Microsoft has started notifying hospitals vulnerable to known threats, the company announced in a blog post earlier this week.

Hospitals and other healthcare institutions around the world are being pushed to their limits thanks to the coronavirus outbreak, and hackers are using it as an opportunity to compromise their networks, steal money and data, and wreak havoc in the process.

Some of the vulnerabilities are relatively known, at least to Microsoft. The company knows that REvil targets vulnerabilities in VPN devices and gateway appliances to spread the Sodinokibi ransomware, for example. It is now taking a proactive stance in hopes of helping hospitals protect themselves during this time of crisis.

"Through Microsoft’s vast network of threat intelligence sources, we identified several dozens of hospitals with vulnerable gateway and VPN appliances in their infrastructure,” the company said.

“To help these hospitals, many already inundated with patients, we sent out a first-of-its-kind targeted notification with important information about the vulnerabilities, how attackers can take advantage of them, and a strong recommendation to apply security updates that will protect them from exploits of these particular exploits and others like it," Microsoft said.

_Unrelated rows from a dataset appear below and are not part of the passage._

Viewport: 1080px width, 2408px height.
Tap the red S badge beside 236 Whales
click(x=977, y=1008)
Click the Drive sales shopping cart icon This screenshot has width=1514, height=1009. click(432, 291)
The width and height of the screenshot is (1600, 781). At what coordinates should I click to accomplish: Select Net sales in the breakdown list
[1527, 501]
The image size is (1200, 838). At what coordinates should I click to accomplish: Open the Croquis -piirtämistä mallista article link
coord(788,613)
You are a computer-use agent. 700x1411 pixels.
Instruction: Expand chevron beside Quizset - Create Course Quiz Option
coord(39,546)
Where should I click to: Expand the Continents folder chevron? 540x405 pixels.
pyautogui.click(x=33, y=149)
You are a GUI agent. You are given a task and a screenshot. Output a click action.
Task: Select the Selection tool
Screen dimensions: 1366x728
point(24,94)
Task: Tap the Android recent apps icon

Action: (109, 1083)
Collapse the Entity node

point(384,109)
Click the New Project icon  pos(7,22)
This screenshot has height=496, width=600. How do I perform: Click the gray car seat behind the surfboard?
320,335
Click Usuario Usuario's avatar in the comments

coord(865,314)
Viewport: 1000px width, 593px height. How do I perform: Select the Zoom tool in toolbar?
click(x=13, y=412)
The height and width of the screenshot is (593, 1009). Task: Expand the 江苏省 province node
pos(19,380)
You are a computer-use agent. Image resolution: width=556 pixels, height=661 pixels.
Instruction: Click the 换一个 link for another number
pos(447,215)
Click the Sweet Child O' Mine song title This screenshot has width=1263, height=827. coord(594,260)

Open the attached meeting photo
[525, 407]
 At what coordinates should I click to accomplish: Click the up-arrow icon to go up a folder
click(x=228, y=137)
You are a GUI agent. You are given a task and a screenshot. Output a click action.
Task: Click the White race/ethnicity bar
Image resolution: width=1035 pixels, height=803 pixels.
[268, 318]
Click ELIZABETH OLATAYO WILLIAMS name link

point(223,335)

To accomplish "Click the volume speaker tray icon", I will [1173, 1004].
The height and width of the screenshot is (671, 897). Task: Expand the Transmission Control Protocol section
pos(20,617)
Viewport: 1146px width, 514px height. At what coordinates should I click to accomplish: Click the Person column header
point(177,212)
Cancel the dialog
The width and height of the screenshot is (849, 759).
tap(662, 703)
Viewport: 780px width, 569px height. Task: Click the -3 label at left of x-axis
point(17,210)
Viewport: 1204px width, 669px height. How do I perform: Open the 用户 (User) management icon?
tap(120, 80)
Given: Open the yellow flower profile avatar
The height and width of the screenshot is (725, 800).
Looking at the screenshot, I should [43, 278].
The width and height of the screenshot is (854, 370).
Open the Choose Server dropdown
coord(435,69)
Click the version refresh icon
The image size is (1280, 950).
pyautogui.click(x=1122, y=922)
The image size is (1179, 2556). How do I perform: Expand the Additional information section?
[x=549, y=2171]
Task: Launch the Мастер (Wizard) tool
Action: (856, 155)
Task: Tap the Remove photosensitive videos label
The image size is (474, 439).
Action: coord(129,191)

The company hopes that these notifications will prompt hospitals and other healthcare institutions to update their cybersecurity solutions and prevent criminals from abusing them. It listed six mitigation measures to use against human-operated ransomware attacks, including hardening internet-facing assets, investigating alerts thoroughly, including IT pros in all discussions, building credential hygiene, monitoring for adversarial activities and hardening the infrastructure.